In this study, 1 patient (3.8%) in the DCLS group had femoral head necrosis and 1 patient (3.8%) had nonunion. In the DHS group, 3 cases (12.5%) had femoral head necrosis and 1 case (4.2%) had nonunion. Although the complications in the DHS group were slightly higher than those in the DCLS group, there was not statistical significance (P > 0.05). The Harris score in the DCLS group was significantly higher than that in the DHS group, but there was not significant change in postoperative mobility between the two groups. A previous study found that about 11.3% of the cases of FNF in the DHS group had femoral head necrosis, and 9.4% of the cases had nonunion [26]. The rate of osteonecrosis of the femoral head in our study was similar to that of previous studies, but the nonunion rate was significantly lower than that in previous studies, which may be related to the study population, fracture type, reduction quality, and operators. Several studies have also found that DHS combined with anti-rotation screws for displaced FNF can prevent rotational displacement of the femoral head during hip screw placement, which could increase biomechanical stability, with better mechanical support, shorter operative time, less radiation exposure, and higher hip Harris score [22, 23]. DHS technique and cannulated cancellous screws technique are the two main fixation techniques for the treatment of FNF. The Meta-analysis study found that the nonunion rate of the cannulated cancellous screws group was significantly higher than that of the DHS group, but there was no difference in the incidence of femoral head necrosis between the two groups.
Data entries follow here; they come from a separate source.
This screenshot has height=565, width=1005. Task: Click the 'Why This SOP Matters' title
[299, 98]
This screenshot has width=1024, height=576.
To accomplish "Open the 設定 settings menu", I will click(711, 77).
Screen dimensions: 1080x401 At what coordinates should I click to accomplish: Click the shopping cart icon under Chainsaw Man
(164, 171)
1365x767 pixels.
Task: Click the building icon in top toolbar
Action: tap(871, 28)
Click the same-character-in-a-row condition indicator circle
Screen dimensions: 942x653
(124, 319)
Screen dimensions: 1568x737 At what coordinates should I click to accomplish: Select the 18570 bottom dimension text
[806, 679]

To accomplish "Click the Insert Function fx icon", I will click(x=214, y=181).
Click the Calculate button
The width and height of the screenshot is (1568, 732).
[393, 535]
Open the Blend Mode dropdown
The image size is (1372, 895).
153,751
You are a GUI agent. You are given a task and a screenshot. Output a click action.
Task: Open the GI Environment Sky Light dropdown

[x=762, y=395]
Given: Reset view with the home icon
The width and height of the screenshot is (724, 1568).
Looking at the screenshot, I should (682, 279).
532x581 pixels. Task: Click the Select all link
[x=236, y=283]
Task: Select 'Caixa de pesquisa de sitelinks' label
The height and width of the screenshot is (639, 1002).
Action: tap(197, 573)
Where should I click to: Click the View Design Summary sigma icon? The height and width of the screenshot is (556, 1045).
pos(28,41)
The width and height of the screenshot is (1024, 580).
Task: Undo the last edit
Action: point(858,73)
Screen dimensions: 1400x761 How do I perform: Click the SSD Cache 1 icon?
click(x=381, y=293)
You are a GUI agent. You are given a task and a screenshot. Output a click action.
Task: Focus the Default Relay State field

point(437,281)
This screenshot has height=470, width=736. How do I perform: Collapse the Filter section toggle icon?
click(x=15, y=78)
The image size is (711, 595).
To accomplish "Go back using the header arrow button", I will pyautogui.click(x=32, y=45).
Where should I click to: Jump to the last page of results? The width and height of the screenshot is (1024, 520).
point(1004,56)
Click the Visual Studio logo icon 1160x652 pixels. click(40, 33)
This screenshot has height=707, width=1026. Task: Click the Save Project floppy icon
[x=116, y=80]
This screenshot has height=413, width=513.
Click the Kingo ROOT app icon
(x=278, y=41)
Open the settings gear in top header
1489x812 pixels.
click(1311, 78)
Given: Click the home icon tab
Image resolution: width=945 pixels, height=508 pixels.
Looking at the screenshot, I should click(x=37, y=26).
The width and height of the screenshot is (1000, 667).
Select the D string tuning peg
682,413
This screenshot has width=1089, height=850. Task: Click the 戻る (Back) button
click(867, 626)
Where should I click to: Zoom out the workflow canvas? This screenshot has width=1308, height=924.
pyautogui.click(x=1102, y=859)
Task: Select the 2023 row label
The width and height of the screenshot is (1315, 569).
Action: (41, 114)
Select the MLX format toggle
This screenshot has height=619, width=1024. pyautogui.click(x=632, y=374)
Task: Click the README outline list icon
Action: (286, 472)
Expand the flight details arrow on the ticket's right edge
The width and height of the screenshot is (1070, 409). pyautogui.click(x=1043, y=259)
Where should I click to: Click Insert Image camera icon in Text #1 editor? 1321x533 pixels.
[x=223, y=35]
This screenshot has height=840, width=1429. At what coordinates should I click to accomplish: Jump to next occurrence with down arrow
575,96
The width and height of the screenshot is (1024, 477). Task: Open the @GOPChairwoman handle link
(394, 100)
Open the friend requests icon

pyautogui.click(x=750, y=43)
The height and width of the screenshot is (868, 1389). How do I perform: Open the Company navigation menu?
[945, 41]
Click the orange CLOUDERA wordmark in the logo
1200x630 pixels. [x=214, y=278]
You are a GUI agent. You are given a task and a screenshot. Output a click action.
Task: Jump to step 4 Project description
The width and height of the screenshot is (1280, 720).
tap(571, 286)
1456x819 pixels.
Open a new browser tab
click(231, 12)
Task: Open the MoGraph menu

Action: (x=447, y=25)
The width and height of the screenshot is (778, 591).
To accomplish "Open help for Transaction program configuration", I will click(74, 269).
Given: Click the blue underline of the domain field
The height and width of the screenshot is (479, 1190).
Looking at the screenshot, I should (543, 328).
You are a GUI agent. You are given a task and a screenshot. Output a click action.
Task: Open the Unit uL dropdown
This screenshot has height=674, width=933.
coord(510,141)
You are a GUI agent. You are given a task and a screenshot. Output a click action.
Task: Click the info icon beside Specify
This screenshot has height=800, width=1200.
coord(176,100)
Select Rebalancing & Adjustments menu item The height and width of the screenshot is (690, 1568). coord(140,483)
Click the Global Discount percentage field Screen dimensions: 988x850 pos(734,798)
For vertically oriented FNF, the DHS technique is more favorable than the cannulated cancellous screws technique, with a lower risk of nonunion [27]. The DCLS group had a higher Harris score, a lower incidence of femoral head necrosis and nonunion than those in the DHS group, which may be related to the excellent characteristics such as the better stability of the "cortical support", triangular frame structure, intraoperative uniform compression and postoperative uniformly dynamic pressure.